◆ Listed records
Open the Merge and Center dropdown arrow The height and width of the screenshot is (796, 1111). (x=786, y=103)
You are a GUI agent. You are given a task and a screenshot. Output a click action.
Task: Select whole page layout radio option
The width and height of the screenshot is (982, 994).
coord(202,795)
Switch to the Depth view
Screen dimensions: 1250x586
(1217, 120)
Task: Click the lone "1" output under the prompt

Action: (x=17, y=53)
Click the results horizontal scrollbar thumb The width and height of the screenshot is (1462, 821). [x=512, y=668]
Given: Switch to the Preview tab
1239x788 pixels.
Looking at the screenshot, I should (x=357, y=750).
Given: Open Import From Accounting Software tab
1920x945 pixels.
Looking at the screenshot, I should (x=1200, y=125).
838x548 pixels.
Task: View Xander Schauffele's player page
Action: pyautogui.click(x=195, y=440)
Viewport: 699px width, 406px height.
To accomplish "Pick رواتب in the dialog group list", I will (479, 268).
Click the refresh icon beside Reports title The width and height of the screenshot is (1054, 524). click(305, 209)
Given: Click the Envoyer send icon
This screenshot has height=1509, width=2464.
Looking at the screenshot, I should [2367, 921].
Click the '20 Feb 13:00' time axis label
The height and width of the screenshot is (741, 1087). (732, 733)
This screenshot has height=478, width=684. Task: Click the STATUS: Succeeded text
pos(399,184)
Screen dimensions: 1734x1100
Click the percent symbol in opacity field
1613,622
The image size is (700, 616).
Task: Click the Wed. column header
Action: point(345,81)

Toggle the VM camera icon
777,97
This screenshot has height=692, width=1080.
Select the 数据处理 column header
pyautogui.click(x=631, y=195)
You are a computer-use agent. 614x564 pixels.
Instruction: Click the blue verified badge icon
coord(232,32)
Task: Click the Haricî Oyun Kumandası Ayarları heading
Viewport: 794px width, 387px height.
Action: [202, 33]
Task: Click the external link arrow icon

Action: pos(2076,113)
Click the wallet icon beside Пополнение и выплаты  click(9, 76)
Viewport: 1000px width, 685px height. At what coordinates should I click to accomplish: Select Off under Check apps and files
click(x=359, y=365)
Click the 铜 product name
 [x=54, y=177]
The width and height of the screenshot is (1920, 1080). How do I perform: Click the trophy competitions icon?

◆ Written problem
Rewrite every line of the listing above as a numbered list, omitting the blank lines.

◆ Response for this exercise
1. Open the Merge and Center dropdown arrow The height and width of the screenshot is (796, 1111). (x=786, y=103)
2. You are a GUI agent. You are given a task and a screenshot. Output a click action.
3. Task: Select whole page layout radio option
4. The width and height of the screenshot is (982, 994).
5. coord(202,795)
6. Switch to the Depth view
7. Screen dimensions: 1250x586
8. (1217, 120)
9. Task: Click the lone "1" output under the prompt
10. Action: (x=17, y=53)
11. Click the results horizontal scrollbar thumb The width and height of the screenshot is (1462, 821). [x=512, y=668]
12. Given: Switch to the Preview tab
13. 1239x788 pixels.
14. Looking at the screenshot, I should (x=357, y=750).
15. Given: Open Import From Accounting Software tab
16. 1920x945 pixels.
17. Looking at the screenshot, I should (x=1200, y=125).
18. 838x548 pixels.
19. Task: View Xander Schauffele's player page
20. Action: pyautogui.click(x=195, y=440)
21. Viewport: 699px width, 406px height.
22. To accomplish "Pick رواتب in the dialog group list", I will (479, 268).
23. Click the refresh icon beside Reports title The width and height of the screenshot is (1054, 524). click(305, 209)
24. Given: Click the Envoyer send icon
25. This screenshot has height=1509, width=2464.
26. Looking at the screenshot, I should [2367, 921].
27. Click the '20 Feb 13:00' time axis label
28. The height and width of the screenshot is (741, 1087). (732, 733)
29. This screenshot has height=478, width=684. Task: Click the STATUS: Succeeded text
30. pos(399,184)
31. Screen dimensions: 1734x1100
32. Click the percent symbol in opacity field
33. 1613,622
34. The image size is (700, 616).
35. Task: Click the Wed. column header
36. Action: point(345,81)
37. Toggle the VM camera icon
38. 777,97
39. This screenshot has height=692, width=1080.
40. Select the 数据处理 column header
41. pyautogui.click(x=631, y=195)
42. You are a computer-use agent. 614x564 pixels.
43. Instruction: Click the blue verified badge icon
44. coord(232,32)
45. Task: Click the Haricî Oyun Kumandası Ayarları heading
46. Viewport: 794px width, 387px height.
47. Action: [202, 33]
48. Task: Click the external link arrow icon
49. Action: pos(2076,113)
50. Click the wallet icon beside Пополнение и выплаты  click(9, 76)
51. Viewport: 1000px width, 685px height. At what coordinates should I click to accomplish: Select Off under Check apps and files
52. click(x=359, y=365)
53. Click the 铜 product name
54.  [x=54, y=177]
55. The width and height of the screenshot is (1920, 1080). How do I perform: Click the trophy competitions icon?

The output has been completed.